═════ Ausgangstext

Katholische Kirche

Protestbündnis plant Großdemo zum Papstbesuch

Ende September kommt Papst nach Berlin. Schwule und Lesben wollen dann gegen Sexualmoral der katholischen Kirche protestieren. Sie bekommen immer mehr Unterstützer.

In Berlin schließen sich immer mehr Vereine und Verbände für Proteste während des Papstbesuchs im September zusammen. Wenn Benedikt der XVI. die Hauptstadt besucht, soll unter anderem eine große Demonstration für sexuelle Selbstbestimmung werben. "Die Aktionen sind friedlich und richten sich in keinem Fall gegen Gläubige", sagte der Geschäftsführer des Lesben- und Schwulenverbandes Berlin-Brandenburg, Jörg Steinert,. Den Initiatoren gehe es darum, der "menschenfeindlichen Sexualmoral" der katholischen Kirche etwas Positives entgegenzusetzen: Freude an Sexualität und die freie Wahl von Verhütungsmitteln.

══════════
═════ Gezeigtes Material

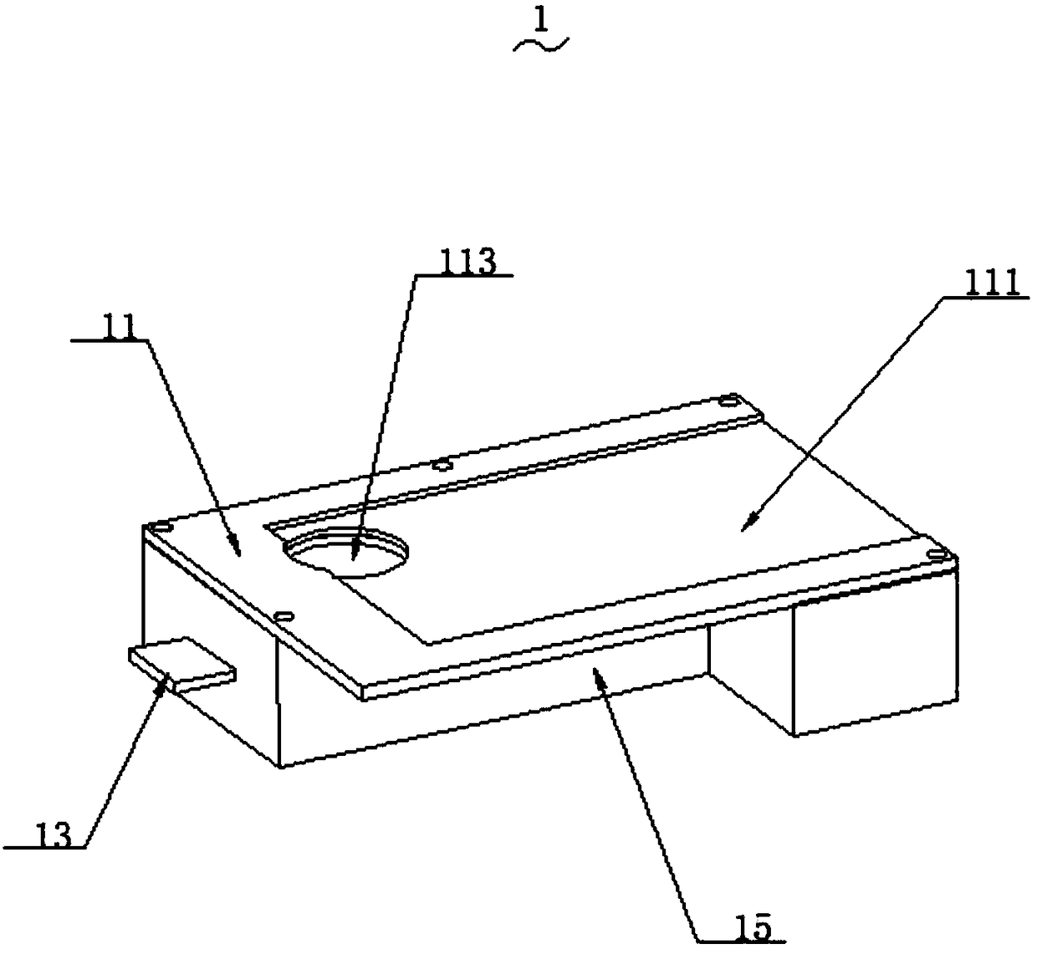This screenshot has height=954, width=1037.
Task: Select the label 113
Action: pyautogui.click(x=467, y=261)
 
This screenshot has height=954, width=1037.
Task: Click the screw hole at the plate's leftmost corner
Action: pyautogui.click(x=159, y=528)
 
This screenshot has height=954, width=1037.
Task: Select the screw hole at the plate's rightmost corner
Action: pyautogui.click(x=935, y=554)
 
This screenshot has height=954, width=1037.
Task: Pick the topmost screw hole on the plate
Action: pyautogui.click(x=730, y=398)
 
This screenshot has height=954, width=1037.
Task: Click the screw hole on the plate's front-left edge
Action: pyautogui.click(x=283, y=615)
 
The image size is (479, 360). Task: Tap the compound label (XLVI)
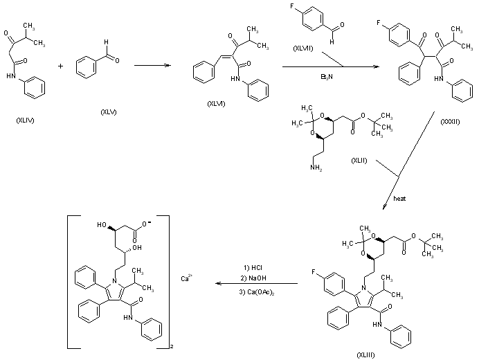pos(217,103)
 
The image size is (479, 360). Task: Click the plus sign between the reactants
pos(61,66)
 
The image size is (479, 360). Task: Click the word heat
pos(399,198)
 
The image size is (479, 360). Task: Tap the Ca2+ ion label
pos(186,278)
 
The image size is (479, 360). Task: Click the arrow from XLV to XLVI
pos(153,66)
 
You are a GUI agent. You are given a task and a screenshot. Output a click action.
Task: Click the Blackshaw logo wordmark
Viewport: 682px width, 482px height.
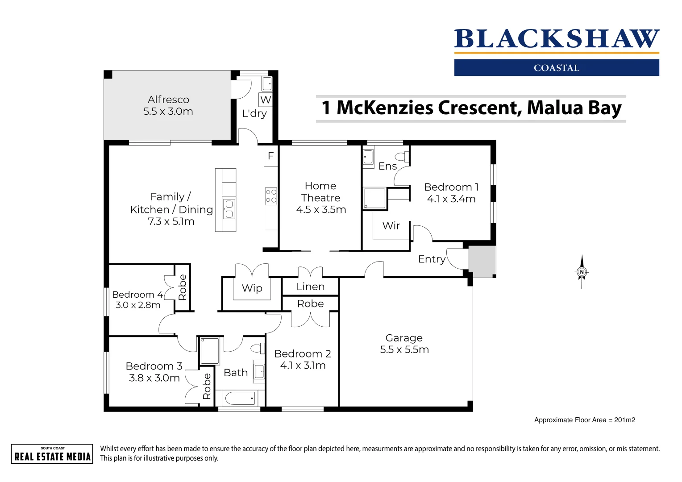557,39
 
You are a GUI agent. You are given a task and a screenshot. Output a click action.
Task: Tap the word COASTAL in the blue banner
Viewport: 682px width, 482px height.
557,68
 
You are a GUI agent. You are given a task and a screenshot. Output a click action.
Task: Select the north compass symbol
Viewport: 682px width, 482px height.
582,272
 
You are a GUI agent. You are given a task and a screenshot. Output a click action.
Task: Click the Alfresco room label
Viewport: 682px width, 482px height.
168,100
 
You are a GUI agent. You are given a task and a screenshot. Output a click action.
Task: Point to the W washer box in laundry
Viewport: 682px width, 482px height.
266,100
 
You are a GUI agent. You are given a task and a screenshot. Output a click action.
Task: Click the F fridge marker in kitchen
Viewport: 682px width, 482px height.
270,156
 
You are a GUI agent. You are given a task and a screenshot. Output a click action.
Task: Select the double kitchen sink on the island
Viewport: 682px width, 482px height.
229,209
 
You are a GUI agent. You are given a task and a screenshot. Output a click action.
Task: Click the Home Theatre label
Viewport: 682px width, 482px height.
320,192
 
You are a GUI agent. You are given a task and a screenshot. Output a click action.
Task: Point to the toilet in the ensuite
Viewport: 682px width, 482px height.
401,156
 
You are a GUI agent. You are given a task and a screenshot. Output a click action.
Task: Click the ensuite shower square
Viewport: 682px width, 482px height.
374,199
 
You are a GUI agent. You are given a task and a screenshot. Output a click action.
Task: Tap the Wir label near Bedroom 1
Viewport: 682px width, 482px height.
391,226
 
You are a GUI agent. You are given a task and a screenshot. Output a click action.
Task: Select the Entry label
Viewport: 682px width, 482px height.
432,259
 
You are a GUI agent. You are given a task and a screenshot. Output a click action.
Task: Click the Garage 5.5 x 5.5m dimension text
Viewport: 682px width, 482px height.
404,350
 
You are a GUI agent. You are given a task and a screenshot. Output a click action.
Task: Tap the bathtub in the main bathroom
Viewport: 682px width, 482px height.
240,398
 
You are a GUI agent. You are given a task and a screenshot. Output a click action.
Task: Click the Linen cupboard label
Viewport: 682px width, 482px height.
310,287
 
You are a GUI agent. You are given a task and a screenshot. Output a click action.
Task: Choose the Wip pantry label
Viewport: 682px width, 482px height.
252,288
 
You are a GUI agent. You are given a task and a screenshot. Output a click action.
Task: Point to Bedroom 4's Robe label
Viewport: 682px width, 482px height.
182,287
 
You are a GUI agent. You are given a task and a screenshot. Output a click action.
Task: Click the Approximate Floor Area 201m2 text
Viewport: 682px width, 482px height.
584,420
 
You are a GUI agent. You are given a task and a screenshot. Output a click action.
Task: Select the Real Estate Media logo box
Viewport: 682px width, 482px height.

══════════

_Aufgaben_
1. Entnimm dem Artikel zum Papstbesuch wortgetreu die Stelle, die mit „In Berlin schließen“ beginnt und sich bis „Wahl von Verhütungsmitteln.“ erstreckt.
2. Beantworte anhand des Artikels zum Papstbesuch die folgenden Fragen:
(a) Wann kommt der Papst nach Berlin?
(b) Welche Funktion hat Jörg Steinert?
(c) Was wollen die Initiatoren der Sexualmoral der katholischen Kirche entgegensetzen?
3. Führe den Artikel zum Papstbesuch im Anschluss an seinen letzten Satz fort.

_Antworten je Aufgabe_
1.
In Berlin schließen sich immer mehr Vereine und Verbände für Proteste während des Papstbesuchs im September zusammen. Wenn Benedikt der XVI. die Hauptstadt besucht, soll unter anderem eine große Demonstration für sexuelle Selbstbestimmung werben. "Die Aktionen sind friedlich und richten sich in keinem Fall gegen Gläubige", sagte der Geschäftsführer des Lesben- und Schwulenverbandes Berlin-Brandenburg, Jörg Steinert,. Den Initiatoren gehe es darum, der "menschenfeindlichen Sexualmoral" der katholischen Kirche etwas Positives entgegenzusetzen: Freude an Sexualität und die freie Wahl von Verhütungsmitteln.

2.
(a) Ende September.
(b) Er ist Geschäftsführer des Lesben- und Schwulenverbandes Berlin-Brandenburg.
(c) Sie wollen ihr die Freude an Sexualität und die freie Wahl von Verhütungsmitteln entgegensetzen.

3.
Papst Benedikt kommt vom 22. bis 25. September nach Deutschland. Seine erste Station ist Berlin, danach sind Besuche in Erfurt und Freiburg geplant. Das genaue Programm will die Deutsche Bischofskonferenz in dieser Woche bei ihrer Frühjahrs-Vollversammlung in Paderborn öffentlich machen.

Koordiniert wird der Protest gegen den Papstbesuch in der Hauptstadt vom Lesben- und Schwulenverband Berlin-Brandenburg. Dem Bündnis hätten sich inzwischen mehr als 20 weitere Organisationen angeschlossen, zum Beispiel pro familia, berichtete Steinert. Die gemeinnützige Organisation berät bei Fragen zu Sexualität, Partnerschaft, Schwangerschaft und Familienplanung.

Der Lesben- und Schwulenverband kritisiert den Papst und die katholische Kirche in erster Linie für die Diskriminierung von Homosexuellen. "Da werden die Realität und die Lebensqualität von Lesben und Schwulen völlig ausgeblendet. Alles wird negativ gesehen", sagte Steinert.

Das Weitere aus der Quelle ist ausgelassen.